Patients’ safety is fundamental in the healthcare industry; according to the World Health Organization, medical practitioners need to enact policies that ensure quality and safety is maintained in health facilities. Patients safety include mechanisms of reporting, analysis, and prevention of medical error; it is a professional ethics that every practitioner is expected to respect and uphold. The discipline of patients’ safety took center stage in the late 1990s when there was an increasing concern of adverse medical effects on patients resulting from medical errors. The system aims at improving the quality and precision of medical practitioners and ensuring that they offer quality and reliable service to their patients (Amalberti, Auroy, Berwick & Barach, 2005). At Veterans Affairs Hospital, the health care facilities has the main objective of offering quality, timely, and affordable medical services; to attain this paramount objective, the facility has a patient safety policy where they ensure that medical personnel make accurate decisions when handling a case. One case that the facility deals with on almost daily is diabetes cases, dues to the number there have been some complaints that some patients have been kept under medication of the disease instead of looking for other ways of curing the vise (VA Hospital Official Website, 2011).
Causes of medical errors
Although according to the medical profession, medical practitioners are expected to have high accuracy and should make conclusions with the highest precision as possible, some instances that lead to medical error, they include:
Practitioners are people who can be affected by human factors that can reduce their accuracy, the main factors include ignorance, fatigue, and depression, facing diverse patients but not admitting that the condition is beyond their control, unfamiliar settings, and time pressures. Other than these factors, there are incidences that practitioners may not have been adequately trained, this may result to errors as they face situations that they cannot handle.
This occurs when a patient suffers from the medication that he has been placed at; for example, the patient may be placed under very strong medication or prolonged stay in the facilities like ICU or HDU, the net effect is a patient who suffers medical errors.
System failures take different forms, they are those activities that happen within a medical facility that hinder the delivery of quality, timely and effective medical services. This include, labeling problems of medication that may result to a customer getting the wrong medication, miscommunication or mix-up of medical results, redundancy in technology adopted, and poor interrogation of patients (Dean & Sack, 2008).
Systemic barriers to providing safe care
The organizational structure of a medical facility as well as the normal operation may result in failure in the delivery of quality and safe medical care facilities. There are incidences that the systems may lead to fatigued employees who fail to make sound decisions; for example in the pharmaceutical department, if the medication are not well labeled, then there are high chances that a patient will get that medication that does not fit his disease.
Internal leadership may have some negative effects on delivery of quality medication; this happens when there are unclear lines of authority of physicians, nurses, and other care providers; when the medical staffs are not effectively managed, then the result is demotivated staffs that are more likely to make medical errors.
Other than the human part of it, there are times that the facility may be lacking quality physical facilities that can support the delivery of quality medication.
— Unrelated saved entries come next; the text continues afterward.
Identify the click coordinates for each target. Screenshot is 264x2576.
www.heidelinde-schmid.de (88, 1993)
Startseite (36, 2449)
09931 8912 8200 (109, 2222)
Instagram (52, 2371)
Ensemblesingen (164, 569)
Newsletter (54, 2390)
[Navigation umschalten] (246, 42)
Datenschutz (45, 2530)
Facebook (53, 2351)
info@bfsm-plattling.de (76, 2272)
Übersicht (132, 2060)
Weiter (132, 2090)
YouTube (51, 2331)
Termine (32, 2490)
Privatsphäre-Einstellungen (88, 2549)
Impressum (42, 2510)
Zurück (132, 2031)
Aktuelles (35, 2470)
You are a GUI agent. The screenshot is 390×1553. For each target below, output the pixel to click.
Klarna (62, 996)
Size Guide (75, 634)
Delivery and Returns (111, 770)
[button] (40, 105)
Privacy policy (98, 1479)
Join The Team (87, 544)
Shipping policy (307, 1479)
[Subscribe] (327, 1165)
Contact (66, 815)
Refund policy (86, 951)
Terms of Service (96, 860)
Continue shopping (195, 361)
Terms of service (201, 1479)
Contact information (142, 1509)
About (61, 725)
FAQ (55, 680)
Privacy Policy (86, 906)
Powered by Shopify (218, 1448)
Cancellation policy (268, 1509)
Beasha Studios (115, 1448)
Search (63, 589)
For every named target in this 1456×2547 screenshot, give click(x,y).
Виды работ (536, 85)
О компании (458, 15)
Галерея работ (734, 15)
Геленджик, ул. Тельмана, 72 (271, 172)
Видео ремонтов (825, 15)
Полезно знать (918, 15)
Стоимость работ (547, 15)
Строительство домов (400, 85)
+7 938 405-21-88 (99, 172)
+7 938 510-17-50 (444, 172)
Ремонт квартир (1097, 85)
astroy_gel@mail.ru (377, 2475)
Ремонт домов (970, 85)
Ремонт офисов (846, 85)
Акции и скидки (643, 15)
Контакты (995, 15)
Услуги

For example there may be some laboratory results that take a long period before they have been released causing the tests to be distorted or to record a very different reading that it would at an ideal situation. This leads to distortion of accuracy.
Systems changes, policies, or procedures VA hospitals has adopted to reduce medical errors
In the efforts of maintaining patients’ safety, VA has come up with strategies that address the operating system in the facilities. For example, the medical facility has attained high quality and efficient facilities that can guarantee some precision when a certain test is taken with them. The infrastructures are managed and controlled by experts in the area and are regularly serviced.
The human resources department at VA is robust and ensures that human capital matters have been looked into; in this context, the department ensures that medical practitioners are highly motivated and undergo a number of trainings to improve their efficiency and effectiveness. Every section is maintained on its own and best practice policies enacted, for example in the pharmaceuticals, the number of hours that an attendant should serve are well managed to ensure that he or she does not get fatigued in a way that can lead to errors (Felland, Cunningham, Cohen, November & Quinn, 2010).
In cases where drugs name look alike, the facility has adopted a decentralization medication policy; this is where they ensure that some of the medication are kept under lock and key to with guidelines to differentiate the medication. All drugs are well labeled (VA Hospital Official Website, 2011).
Amalberti, R. Auroy, Y., Berwick, D., & Barach, P. (2005). System Barriers to Achieving Ultrasafe Health Care. Annals of Internal Medicine, 142 (9), p. 756.
Dewan, S., & Sack, K. (2008). A Safety-Net Hospital Falls Into Financial Crisis. The New York Times. Web.
Felland, L., Cunningham,.P, Cohen, G., November, E. ,& Quinn, B. (2010). The Economic Recession: Early Impacts on Health Care Safety Net Providers. Research Brief, 15. Center for Studying Health System Change. Web
VA Hospital Offical Website.(2011). Veteran Affairs Hospital. Web.